I find the numbers unconvincing. I have looked some at
GF 12/14LPP and their nominal is 0.8V with a max of 0.9V
or so in the "overdrive" case. Your numbers are a 50%
overvoltage. And this, at less than half the L I've seen.
Taking supply from 0.8 up to 1.25V is likely to at least
double the power dissipation, already a problem in many
CPU / GPU devices and stands to compound the gate ox
reliability problem with temperature acceleration.
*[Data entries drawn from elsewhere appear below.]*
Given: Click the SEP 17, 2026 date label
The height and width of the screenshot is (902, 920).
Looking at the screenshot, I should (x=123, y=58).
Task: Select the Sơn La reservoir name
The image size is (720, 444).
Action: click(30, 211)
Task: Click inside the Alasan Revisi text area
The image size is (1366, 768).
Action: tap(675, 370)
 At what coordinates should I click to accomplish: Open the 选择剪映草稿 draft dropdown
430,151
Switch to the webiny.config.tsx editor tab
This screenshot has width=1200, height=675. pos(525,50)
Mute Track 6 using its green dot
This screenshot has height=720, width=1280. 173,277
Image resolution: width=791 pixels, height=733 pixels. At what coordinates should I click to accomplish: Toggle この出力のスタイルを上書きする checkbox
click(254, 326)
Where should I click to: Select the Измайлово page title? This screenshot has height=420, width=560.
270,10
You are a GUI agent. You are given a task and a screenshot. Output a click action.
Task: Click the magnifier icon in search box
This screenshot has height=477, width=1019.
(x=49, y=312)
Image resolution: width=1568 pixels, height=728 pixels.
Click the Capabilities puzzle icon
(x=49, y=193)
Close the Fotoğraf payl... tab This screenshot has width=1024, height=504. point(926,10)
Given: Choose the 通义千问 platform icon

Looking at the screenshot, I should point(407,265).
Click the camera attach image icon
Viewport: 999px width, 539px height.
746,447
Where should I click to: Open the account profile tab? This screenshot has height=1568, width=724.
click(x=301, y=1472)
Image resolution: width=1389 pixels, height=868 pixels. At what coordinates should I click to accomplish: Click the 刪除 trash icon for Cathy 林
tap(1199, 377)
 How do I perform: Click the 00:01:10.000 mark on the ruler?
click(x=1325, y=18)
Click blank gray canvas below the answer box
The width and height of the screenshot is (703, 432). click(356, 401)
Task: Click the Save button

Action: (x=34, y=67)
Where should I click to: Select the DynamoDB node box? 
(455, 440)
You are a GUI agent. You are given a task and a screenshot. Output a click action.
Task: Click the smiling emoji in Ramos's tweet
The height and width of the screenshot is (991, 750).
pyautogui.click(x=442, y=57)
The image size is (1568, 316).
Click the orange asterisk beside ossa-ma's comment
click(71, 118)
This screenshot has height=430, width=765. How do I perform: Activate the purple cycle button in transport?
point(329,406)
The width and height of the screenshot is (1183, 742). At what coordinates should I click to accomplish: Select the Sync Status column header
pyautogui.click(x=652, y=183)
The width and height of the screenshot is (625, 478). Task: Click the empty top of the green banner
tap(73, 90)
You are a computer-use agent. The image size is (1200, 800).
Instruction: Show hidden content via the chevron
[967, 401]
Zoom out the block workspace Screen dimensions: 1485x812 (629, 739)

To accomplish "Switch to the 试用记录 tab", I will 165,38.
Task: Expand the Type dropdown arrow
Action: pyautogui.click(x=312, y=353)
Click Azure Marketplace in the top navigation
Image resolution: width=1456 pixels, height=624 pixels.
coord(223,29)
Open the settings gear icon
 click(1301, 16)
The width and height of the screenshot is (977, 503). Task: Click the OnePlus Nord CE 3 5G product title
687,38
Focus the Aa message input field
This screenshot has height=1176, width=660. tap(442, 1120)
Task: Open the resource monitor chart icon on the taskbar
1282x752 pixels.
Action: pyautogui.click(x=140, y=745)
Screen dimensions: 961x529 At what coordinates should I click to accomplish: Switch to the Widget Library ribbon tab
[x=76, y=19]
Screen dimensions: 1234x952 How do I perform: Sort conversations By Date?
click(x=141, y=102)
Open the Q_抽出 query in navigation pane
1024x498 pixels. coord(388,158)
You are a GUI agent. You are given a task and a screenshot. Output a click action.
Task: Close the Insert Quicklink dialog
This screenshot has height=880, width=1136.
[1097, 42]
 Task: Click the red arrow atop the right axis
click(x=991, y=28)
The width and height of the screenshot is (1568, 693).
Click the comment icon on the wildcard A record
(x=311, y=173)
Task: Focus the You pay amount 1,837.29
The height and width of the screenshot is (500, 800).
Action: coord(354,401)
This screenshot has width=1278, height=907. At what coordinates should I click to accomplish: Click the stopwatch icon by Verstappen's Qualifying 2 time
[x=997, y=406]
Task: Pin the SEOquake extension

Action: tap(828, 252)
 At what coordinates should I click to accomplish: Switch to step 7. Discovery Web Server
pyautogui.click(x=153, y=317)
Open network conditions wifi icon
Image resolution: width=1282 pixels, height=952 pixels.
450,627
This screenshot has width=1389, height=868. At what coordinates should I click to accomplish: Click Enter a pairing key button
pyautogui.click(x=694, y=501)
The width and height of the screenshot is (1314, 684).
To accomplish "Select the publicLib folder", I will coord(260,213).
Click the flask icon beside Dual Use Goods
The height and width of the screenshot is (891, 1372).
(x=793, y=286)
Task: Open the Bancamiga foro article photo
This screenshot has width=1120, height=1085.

Check for "weasel words" in any description of these
"overdrive" modes, regarding time-in-overdrive, reduced
case temperature limits, etc. Couching reliability info in
"use model" terms has been an increasingly popular play
in the consumer electronics segment but put one toe
over the line and you can be exposed to a lot of field-
return hurt (financial and reputational). Will you accept
the "overdrive" constraints, as a product use limit that
you have to force on your customers and theirs? Mine
aren't having it - they have flowed-down environment
requirements and wouldn't be interested in any opinion
of lesser authority.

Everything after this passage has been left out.